SEC v. Crypto: What is a security?

Okay let’s discuss the basic theory of the SEC’s case here, which we previously discussed when the SEC sued Bittrex:


If you run an exchange that offers securities trading in the US, you need to register it as a securities exchange with the SEC.

Binance and Coinbase offer trading of crypto tokens that are securities.
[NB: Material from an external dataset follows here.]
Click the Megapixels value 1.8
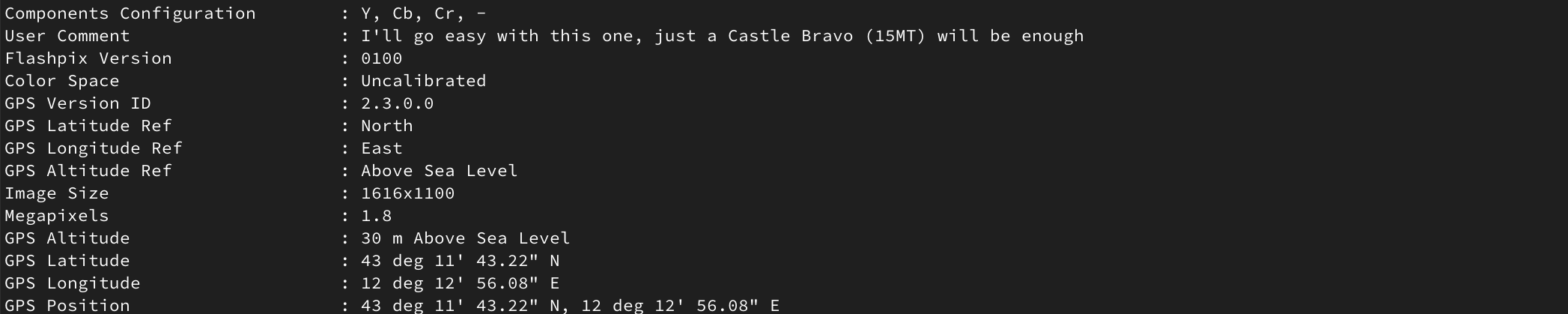1568x314 pixels. click(x=376, y=216)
They did not register their US exchanges as securities exchanges.[2]

Bad!

Point 1 is a bit more nuanced than that; there are, for instance, stock trading venues that are not registered as securities exchanges, though they are registered with the SEC under other rules. But from the SEC’s perspective the important thing here is that the rules for securities exchanges are designed to protect investors. In particular, they tend to require a separation of three key functions — the exchange that matches buyers and sellers, the broker-dealer that trades on the exchange on behalf of customers, and the clearinghouse that actually moves the money and securities — that are usually combined in crypto. In the stock market, you go to Robinhood’s website to put in an order to buy stock on the New York Stock Exchange,[3] and the Depository Trust Co. keeps custody of the stock and settles the trade. In the crypto market, you go to Coinbase’s website to put in an order to buy crypto on Coinbase, and Coinbase keeps custody of the crypto and settles the trade. 


But the main point here is Point 3: Are crypto tokens securities?[4] The SEC’s basic view is that most crypto tokens — not all of them, not Bitcoin, but most of them — are securities under US law. Coinbase’s view, certainly, is that lots of them aren’t. The particular question at issue here is whether a list of popular crypto tokens — the SEC cites a bunch including Solana’s SOL token, Cardano’s ADA, Polygon’s MATIC, Filecoin’s FIL, Decentraland’s MANA, Algorand’s ALGO, Axie Infinity’s AXS and Voyager Digital’s VGX — that were listed on Binance and/or Coinbase are securities.[5]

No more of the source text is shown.